Hi Team,
I wanted to know how many types of token’s(access Token,Id Token,State Token etc), are there in Okta and what is their validity?
Not sure I understand the context for this question, but will try to answer as best I can:
- For OIDC applications, there are Access, ID, and Refresh Tokens that can be issued, depending on the OIDC flow used and the scopes requested. Their lifetimes can vary based on whether or not you use a custom authorization server (which allows you to configure the lifetimes for the tokens via Access Rules or Token Inline Hooks). More details about their lifetimes found in our docs: OpenID Connect & OAuth 2.0 API | Okta Developer
- For OAuth applications (a M2M Service app), there is only an Access Token issued.
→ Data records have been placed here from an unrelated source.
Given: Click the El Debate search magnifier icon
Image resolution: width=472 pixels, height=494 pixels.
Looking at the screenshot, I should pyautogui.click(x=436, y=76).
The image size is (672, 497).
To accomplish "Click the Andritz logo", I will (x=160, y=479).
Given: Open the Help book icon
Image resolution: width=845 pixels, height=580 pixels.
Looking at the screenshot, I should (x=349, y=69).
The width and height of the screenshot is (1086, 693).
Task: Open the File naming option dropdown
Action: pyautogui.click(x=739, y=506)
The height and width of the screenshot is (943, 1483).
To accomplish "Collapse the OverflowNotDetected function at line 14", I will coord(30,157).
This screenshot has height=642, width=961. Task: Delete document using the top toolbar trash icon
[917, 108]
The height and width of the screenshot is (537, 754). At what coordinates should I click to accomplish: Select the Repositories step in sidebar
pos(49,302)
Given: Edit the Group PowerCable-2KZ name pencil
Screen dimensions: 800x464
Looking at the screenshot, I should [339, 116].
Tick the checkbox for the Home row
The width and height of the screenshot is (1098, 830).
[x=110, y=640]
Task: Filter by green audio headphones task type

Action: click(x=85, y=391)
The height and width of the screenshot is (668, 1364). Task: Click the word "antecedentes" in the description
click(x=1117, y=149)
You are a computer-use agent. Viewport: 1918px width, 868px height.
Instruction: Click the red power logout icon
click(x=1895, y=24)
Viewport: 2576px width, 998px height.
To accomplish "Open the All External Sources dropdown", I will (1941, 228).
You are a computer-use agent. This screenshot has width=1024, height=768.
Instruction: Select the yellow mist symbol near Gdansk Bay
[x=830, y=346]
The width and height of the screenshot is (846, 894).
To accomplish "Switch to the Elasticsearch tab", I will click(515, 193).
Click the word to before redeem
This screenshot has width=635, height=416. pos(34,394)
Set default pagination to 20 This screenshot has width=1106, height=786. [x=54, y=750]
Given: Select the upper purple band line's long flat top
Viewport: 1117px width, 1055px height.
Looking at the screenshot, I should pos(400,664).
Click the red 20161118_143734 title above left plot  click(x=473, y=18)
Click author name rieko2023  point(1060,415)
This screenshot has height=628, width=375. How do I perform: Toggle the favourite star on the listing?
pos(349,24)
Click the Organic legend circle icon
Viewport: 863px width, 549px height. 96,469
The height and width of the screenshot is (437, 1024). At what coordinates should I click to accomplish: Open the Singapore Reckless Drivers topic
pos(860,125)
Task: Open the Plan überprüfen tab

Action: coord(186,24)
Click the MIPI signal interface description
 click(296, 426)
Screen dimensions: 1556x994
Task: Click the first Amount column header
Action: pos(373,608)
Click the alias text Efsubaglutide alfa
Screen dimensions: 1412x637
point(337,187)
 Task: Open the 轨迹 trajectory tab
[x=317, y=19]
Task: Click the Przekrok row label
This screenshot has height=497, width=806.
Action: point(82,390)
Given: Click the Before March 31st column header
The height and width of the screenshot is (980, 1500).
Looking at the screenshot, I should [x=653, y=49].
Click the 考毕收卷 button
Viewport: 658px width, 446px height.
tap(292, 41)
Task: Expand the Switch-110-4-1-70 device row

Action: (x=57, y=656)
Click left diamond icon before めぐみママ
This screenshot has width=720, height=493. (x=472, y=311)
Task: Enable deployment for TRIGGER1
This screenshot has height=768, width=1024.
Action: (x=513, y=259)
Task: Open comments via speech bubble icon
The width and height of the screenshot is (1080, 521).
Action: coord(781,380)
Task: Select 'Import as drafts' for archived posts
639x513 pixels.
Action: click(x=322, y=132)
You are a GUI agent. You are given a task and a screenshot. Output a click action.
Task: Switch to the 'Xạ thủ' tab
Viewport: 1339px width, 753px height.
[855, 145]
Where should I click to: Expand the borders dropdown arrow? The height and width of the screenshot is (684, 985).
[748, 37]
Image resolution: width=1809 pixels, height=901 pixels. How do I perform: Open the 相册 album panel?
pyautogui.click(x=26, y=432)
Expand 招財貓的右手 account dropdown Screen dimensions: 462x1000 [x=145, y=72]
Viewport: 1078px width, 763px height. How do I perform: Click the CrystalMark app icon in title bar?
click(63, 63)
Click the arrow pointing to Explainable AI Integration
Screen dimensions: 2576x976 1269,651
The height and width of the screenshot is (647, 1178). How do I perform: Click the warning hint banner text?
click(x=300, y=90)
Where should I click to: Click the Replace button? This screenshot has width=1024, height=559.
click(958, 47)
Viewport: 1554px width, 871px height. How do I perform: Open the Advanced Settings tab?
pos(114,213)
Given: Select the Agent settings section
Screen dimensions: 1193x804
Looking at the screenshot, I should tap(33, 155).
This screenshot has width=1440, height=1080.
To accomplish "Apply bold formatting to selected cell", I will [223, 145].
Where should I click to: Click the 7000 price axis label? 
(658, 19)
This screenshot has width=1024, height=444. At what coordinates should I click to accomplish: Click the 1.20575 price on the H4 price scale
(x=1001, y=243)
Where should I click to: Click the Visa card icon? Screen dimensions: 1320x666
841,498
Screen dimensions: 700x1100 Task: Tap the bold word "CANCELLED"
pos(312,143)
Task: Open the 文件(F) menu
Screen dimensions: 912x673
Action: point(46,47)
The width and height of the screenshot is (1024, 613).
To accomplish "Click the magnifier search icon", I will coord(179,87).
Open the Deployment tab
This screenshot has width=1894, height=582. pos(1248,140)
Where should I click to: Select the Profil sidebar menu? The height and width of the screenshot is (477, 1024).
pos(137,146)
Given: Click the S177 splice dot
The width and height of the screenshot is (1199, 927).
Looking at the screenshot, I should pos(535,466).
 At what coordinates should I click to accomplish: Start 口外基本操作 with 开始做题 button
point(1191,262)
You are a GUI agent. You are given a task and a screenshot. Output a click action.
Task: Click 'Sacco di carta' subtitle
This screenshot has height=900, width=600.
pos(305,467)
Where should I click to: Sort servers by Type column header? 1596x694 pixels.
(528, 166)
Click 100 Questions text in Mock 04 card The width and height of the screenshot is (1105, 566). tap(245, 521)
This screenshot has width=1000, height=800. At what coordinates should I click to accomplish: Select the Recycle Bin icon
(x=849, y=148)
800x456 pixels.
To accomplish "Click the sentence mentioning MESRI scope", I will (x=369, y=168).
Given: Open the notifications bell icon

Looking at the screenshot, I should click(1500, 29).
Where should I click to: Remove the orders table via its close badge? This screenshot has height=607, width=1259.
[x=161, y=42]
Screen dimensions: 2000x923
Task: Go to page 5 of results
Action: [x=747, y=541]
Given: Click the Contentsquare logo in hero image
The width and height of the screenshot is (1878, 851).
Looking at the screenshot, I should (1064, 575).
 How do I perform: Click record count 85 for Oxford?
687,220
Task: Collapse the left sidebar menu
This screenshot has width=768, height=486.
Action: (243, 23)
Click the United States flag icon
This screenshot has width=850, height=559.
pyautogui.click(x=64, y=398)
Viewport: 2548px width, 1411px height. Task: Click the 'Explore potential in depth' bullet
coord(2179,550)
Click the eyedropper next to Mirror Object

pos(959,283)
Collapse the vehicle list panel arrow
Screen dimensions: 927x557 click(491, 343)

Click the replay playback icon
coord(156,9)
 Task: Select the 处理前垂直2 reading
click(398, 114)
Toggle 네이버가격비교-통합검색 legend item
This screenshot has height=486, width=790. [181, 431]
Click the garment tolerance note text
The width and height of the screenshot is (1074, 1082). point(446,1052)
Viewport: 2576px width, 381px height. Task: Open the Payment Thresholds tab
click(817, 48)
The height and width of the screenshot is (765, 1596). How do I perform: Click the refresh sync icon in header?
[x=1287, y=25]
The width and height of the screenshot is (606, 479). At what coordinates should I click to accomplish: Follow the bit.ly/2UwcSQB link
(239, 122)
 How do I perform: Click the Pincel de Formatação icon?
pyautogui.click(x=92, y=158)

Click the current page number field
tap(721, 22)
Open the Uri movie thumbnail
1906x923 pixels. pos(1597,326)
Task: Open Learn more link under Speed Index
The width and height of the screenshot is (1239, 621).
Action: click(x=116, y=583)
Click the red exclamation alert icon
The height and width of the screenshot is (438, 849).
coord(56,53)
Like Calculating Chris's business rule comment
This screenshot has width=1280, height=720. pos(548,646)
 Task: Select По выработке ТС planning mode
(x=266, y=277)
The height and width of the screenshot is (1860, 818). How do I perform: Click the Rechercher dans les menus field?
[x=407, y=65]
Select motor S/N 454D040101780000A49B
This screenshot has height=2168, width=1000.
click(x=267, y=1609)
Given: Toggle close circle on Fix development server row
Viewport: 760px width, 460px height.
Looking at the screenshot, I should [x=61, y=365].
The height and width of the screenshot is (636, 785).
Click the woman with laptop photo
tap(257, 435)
Same rules about its lifetime being configured via the custom authorization server.
- During a user login, there are State Tokens (used during the login transaction) the lifetime of which varies, one-time Session Tokens (returned after primary authentication is completed) which last 15 minutes, and Device Tokens (used for behavior detection) which do not have lifetimes and are more like IDs
- During password recovery, there are one-time Recovery Tokens, the lifetime of which is configured on the Admin Console
- During user activation, there is a one-time Activation Token, whose lifetime is also configured in the Admin Console.
- API Tokens (used to access Okta API endpoints) have a 30 day idle lifetime and this lifetime will be refreshed as long as the token continues to be used
1 Like
This topic was automatically closed 24 hours after the last reply. New replies are no longer allowed.